* Study text:
____
Welcome to PGG.Han !

The Han Chinese Genomes Database (PGG.Han) serves as the central repository of the genomic data of the Han Chinese Genomes Project (Phase I). As is its current version, PGG.Han archives 8,056,973 genome-wide single nucleotide variants (SNVs) of 102,583 Han Chinese individuals (a.k.a. Han100K). PGG.Han aims to: 1) facilitate understanding the population structure and history of Han Chinese; 2) screen AIMs panels for detecting and controlling population stratification in medical and evolutionary studies; 3) create a shared control panel for genotype-phenotype association studies (e.g., GWAS); 4) provide a Han-Chinese-specific reference panel for genotype imputation. Computational tools are implemented into the PGG.Han, and an online user interface is provided for data analysis and results visualization.

Fine-scale population structure: Han Chinese individuals formed a distinct cluster from the surrounding groups including minority groups in China and other neighboring countries, suggesting a full-identity of Han Chinese people in terms of overall genetic make-up. Sub-populations within Han Chinese are seen, which represent 6 sub-groups: North, Northeast, Central, South, Southwest, and Southeast. In spite of connections are also obvious among the groups, the northern Han Chinese have been influenced more by northern Chinese minorities, and southern Han Chinese by southern neighbors.
____
* Given records:
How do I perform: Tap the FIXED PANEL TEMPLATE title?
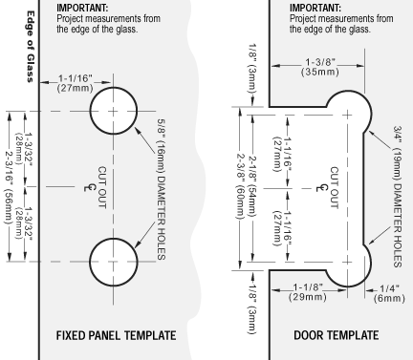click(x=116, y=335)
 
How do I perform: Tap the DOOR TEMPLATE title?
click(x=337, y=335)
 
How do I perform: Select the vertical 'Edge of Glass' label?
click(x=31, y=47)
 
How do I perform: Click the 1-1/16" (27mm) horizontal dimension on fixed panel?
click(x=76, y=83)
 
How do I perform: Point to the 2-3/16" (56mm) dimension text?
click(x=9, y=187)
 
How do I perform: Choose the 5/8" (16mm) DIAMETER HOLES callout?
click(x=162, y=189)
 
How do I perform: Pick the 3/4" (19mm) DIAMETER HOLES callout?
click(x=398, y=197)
____
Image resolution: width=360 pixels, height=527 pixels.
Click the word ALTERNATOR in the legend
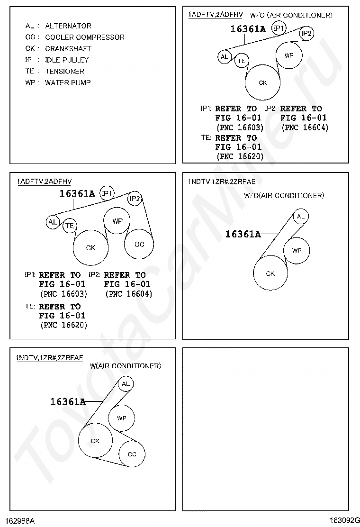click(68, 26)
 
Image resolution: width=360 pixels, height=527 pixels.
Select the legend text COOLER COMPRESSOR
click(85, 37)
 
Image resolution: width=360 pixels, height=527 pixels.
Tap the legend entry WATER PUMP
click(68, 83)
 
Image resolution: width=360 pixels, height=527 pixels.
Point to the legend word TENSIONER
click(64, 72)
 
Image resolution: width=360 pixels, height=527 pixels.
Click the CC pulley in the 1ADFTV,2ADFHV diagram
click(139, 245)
____
* Directions for this task: Reproduce the PGG.Han text in full, word for word. The material comes from a separate source and has no connection to the PGG.Han text.

* Output for this task:
Welcome to PGG.Han !

The Han Chinese Genomes Database (PGG.Han) serves as the central repository of the genomic data of the Han Chinese Genomes Project (Phase I). As is its current version, PGG.Han archives 8,056,973 genome-wide single nucleotide variants (SNVs) of 102,583 Han Chinese individuals (a.k.a. Han100K). PGG.Han aims to: 1) facilitate understanding the population structure and history of Han Chinese; 2) screen AIMs panels for detecting and controlling population stratification in medical and evolutionary studies; 3) create a shared control panel for genotype-phenotype association studies (e.g., GWAS); 4) provide a Han-Chinese-specific reference panel for genotype imputation. Computational tools are implemented into the PGG.Han, and an online user interface is provided for data analysis and results visualization.

Fine-scale population structure: Han Chinese individuals formed a distinct cluster from the surrounding groups including minority groups in China and other neighboring countries, suggesting a full-identity of Han Chinese people in terms of overall genetic make-up. Sub-populations within Han Chinese are seen, which represent 6 sub-groups: North, Northeast, Central, South, Southwest, and Southeast. In spite of connections are also obvious among the groups, the northern Han Chinese have been influenced more by northern Chinese minorities, and southern Han Chinese by southern neighbors.